As with most physical goals, you can alter your diet to yield the best results. Meg is very straightforward with her nutrition recommendations:
Eat to Gain Strength
This plan is specifically designed for individuals looking to gain strength, and thus, you should be eating for that as well. This means that your diet should reflect the same, being both plentiful in calories, as well getting said calories from quality sources.
Prioritize Protein Intake
As we know from several studies, protein is really the only way to gain muscle mass, as a meta-analysis in 2018 found that protein intake was directly linked to muscle gain. Thus, Meg wants you to prioritize protein intake, by aiming for 1g of protein, per pound of bodyweight.
Eat your damn Carbs!
The program goes into how carbohydrates are the prime source of energy, especially for strength athletes. Thus, to really get the most of this program, you’re gonna have to eat a lot of them. If you are concerned with fat gain, timing 70 – 75% of your carbohydrate intake around your workout will ensure most of that energy will actually go towards your training, and not fat.
Supplements should always remain as is, supplementing an already good diet, and filling in the holes and gaps left over. Meg follows this philosophy, and only recommends the following supplements:
- Whey Protein
- Pre Workout
- Creatine Monohydrate
- Fish Oil
- Intra workout Carbohydrates
- ZMA (Zinc, Magnesium, and Vitamin B6)
3 Pros of the Meg Squats’ Uplifted Strength Workout
- Exactly as advertised: This is, without doubt, a strength plan, that does not concern itself too greatly with “lean gains” or any social media ideologies of remaining lean year long. You’re here to get strong or get out. This is exactly what the vast majority of females need.
- Doesn’t overcomplicate Nutrition: Often we see calculators, funny equations, and complicated meal timings that only seem to make any form of simplicity unachievable. Meg has simplified nutrition to such an extent that anyone can follow it.
- Only 4 Workouts per Week: By only having four workouts per week, it allows you to not be overburdened with gym time, and allows ample time for your muscles to recover.
3 Cons of the Meg Squats’ Uplifted Strength Workout
- No opportunity for weight loss: This program is pretty insistent on being in a caloric surplus via just eating a lot, and avoiding most forms of cardio. This is not a good program if fat loss is your primary goal. There is also no real in-depth education on what the different macronutrients do in regards to health and performance.

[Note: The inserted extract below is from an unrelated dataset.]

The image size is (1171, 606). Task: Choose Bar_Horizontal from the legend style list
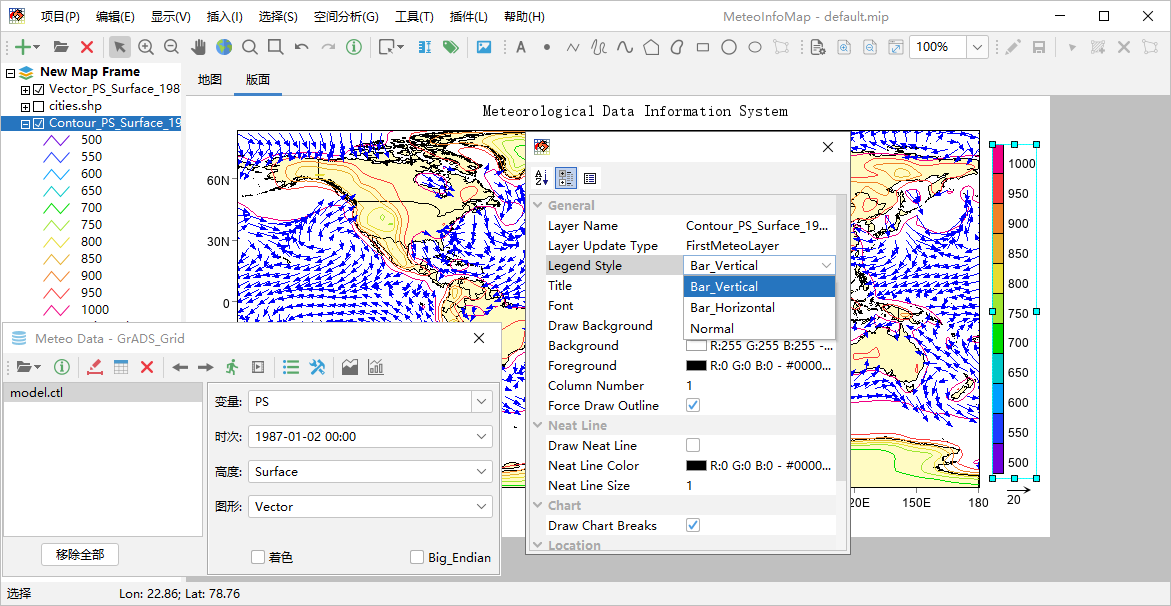click(x=732, y=307)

- Certain movements cannot be replaced: As powerlifting is a sport that really only focuses on three lifts, replacing those can be hard. Meg does try to offer substitutions for the accessory lifts, but the main three cannot be subbed.

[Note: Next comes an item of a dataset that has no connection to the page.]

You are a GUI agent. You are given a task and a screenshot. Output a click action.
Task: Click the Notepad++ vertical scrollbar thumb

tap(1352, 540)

- No Nutrition development: As any powerlifter would tell you, the stronger you get, the more food you need. Kind of basic if you think of it in terms of Thermodynamics, more of you would require more food. This program does not discuss total calorie amounts at all, nor does it teach you the process of progressive overloading your food intake. Understandable from a mental health aspect, but for total strength development, something vital.

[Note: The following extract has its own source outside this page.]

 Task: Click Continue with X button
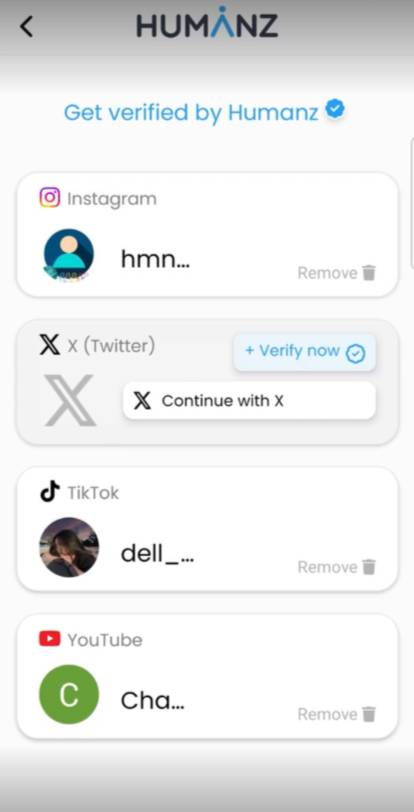(249, 401)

Meg Squats’ Uplifted Strength Workout – Final Thoughts
The world is shifting in the correct direction, with a focus on improving strength rather than glorifying pure aesthetics and unhealthy expectations. This is especially important for the female population, and Meg hits it out of the park with this program.
Yes, the major drawback of this plan is that there is really no wiggle room to run this plan and try to lose weight at the same time. That being said, that is not the goal here at all. The goal is to increase muscle mass and improve strength as much as possible, which again, is exactly what most females need.
This is an excellent introduction to strength training but does require that you have some training under the belt at least. You’ll be able to yield some amazing results if you follow the plan to the T, and put your trust in Meg.